Problem 5.176 — Scattering Cross Section

Problem Statement

The Rayleigh scattering cross section of an air molecule at $\lambda = 500$ nm is approximately $\sigma = 5\times10^{-31}$ m². The number density of air at STP is $n = 2.69\times10^{25}$ m$^{-3}$. Find the scattering mean free path.

Given Information

• See problem statement for all given quantities.

Physical Concepts & Formulas

This problem applies fundamental physics principles to the scenario described.
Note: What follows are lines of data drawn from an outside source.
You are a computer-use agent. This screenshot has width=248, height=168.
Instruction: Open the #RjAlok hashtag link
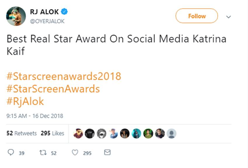pyautogui.click(x=25, y=101)
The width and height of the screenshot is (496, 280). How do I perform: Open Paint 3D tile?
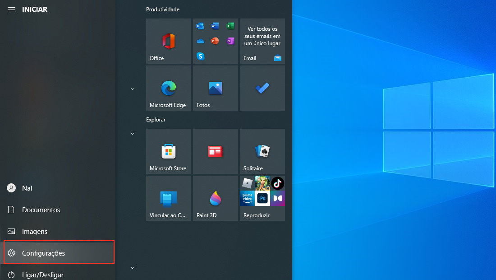[216, 198]
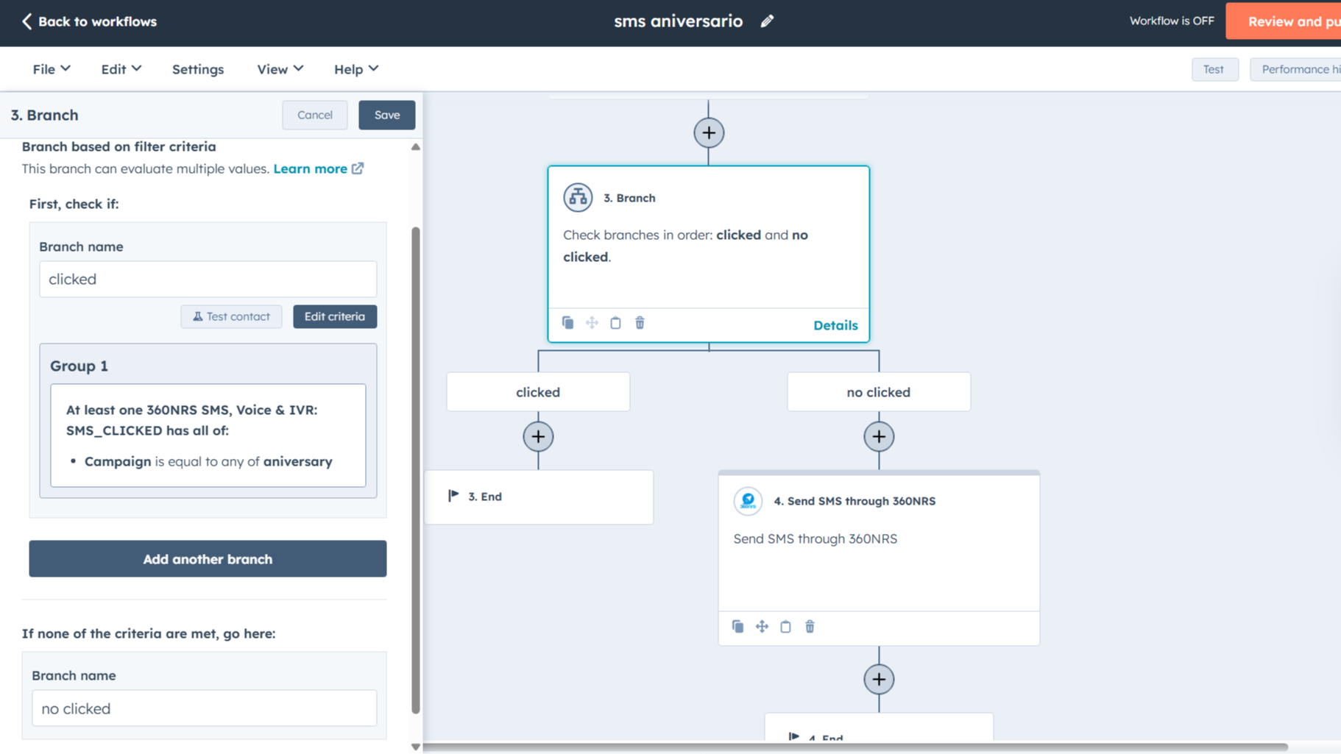Screen dimensions: 1341x754
Task: Open the Settings menu item
Action: click(x=198, y=69)
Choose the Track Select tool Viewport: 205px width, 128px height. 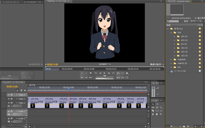pyautogui.click(x=157, y=104)
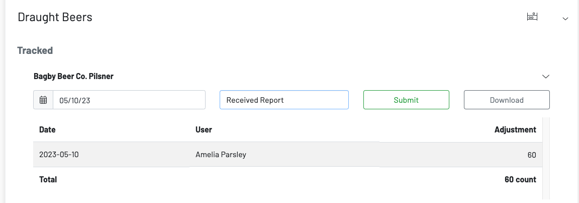
Task: Click the 60 count total value
Action: pos(520,179)
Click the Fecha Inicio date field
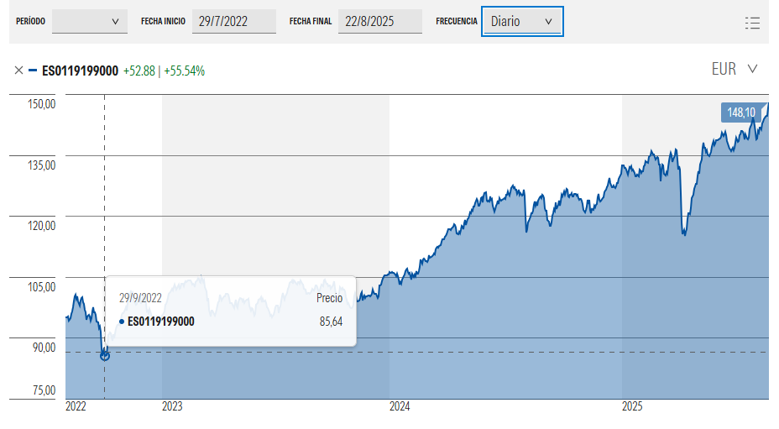The image size is (779, 429). pyautogui.click(x=234, y=22)
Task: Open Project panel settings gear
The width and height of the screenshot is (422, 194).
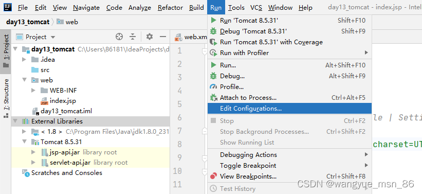Action: pyautogui.click(x=150, y=37)
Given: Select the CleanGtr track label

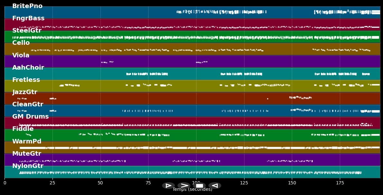Looking at the screenshot, I should pos(28,104).
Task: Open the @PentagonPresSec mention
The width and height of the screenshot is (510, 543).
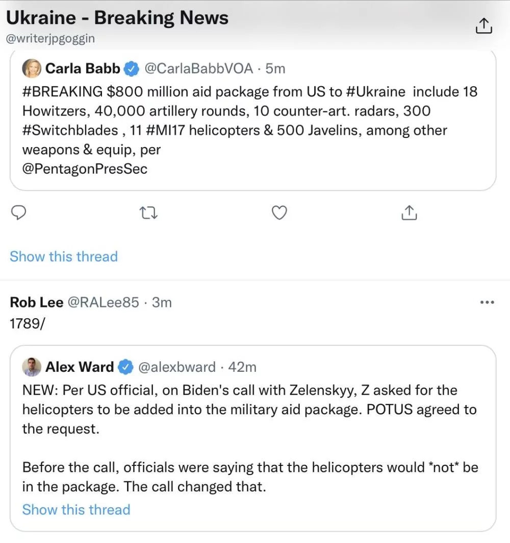Action: (x=85, y=169)
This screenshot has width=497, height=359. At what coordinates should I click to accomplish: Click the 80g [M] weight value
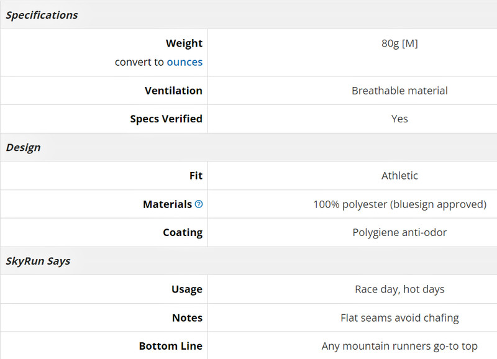point(399,43)
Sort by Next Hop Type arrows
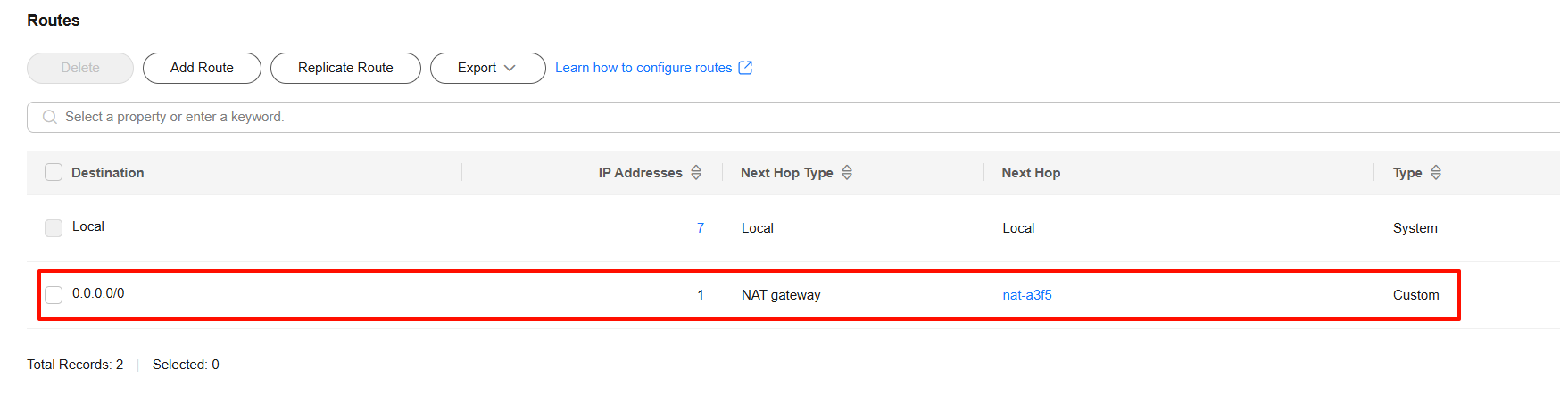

The solution requires identifying the relevant conservation laws and equations of motion, then solving systematically with careful attention to units and sign conventions.

• See the step-by-step solution for the specific equations applied.
• All quantities are in SI units unless otherwise stated.

Step-by-Step Solution

Step 1 — Identify given quantities and set up the problem: $$l_{mfp} = \frac{1}{n\sigma} = \frac{1}{2.69\times10^{25}\times5\times10^{-31}} = \frac{1}{1.345\times10^{-5}} \approx \boxed{74\text{ km}}$$

Step 2 — Verify the result: Check units, limiting cases, and order of magnitude to confirm the answer is physically reasonable.

Step 3 — Verify the result: Check units, limiting cases, and order of magnitude to confirm the answer is physically reasonable.

Worked Calculation

$$l_{mfp} = \frac{1}{n\sigma} = \frac{1}{2.69\times10^{25}\times5\times10^{-31}} = \frac{1}{1.345\times10^{-5}} \approx \boxed{74\text{ km}}$$

$$\text{Numerical result} = \text{given expression substituted with values}$$

$$\boxed{l_{mfp} = \frac{1}{n\sigma} = \frac{1}{2.69\times10^{25}\times5\times10^{-31}} = \frac{1}{1.345\times10^{-5}} \approx \boxed{74\text{ km}}}$$

$$l_{mfp} = \frac{1}{n\sigma} = \frac{1}{2.69\times10^{25}\times5\times10^{-31}} = \frac{1}{1.345\times10^{-5}} \approx \boxed{74\text{ km}}$$

Answer

$$l_{mfp} = \frac{1}{n\sigma} = \frac{1}{2.69\times10^{25}\times5\times10^{-31}} = \frac{1}{1.345\times10^{-5}} \approx \boxed{74\text{ km}}$$

Physical Interpretation

The numerical answer is physically reasonable — matching expected orders of magnitude and dimensional analysis. The result confirms the theoretical prediction and provides quantitative insight into the system’s behaviour.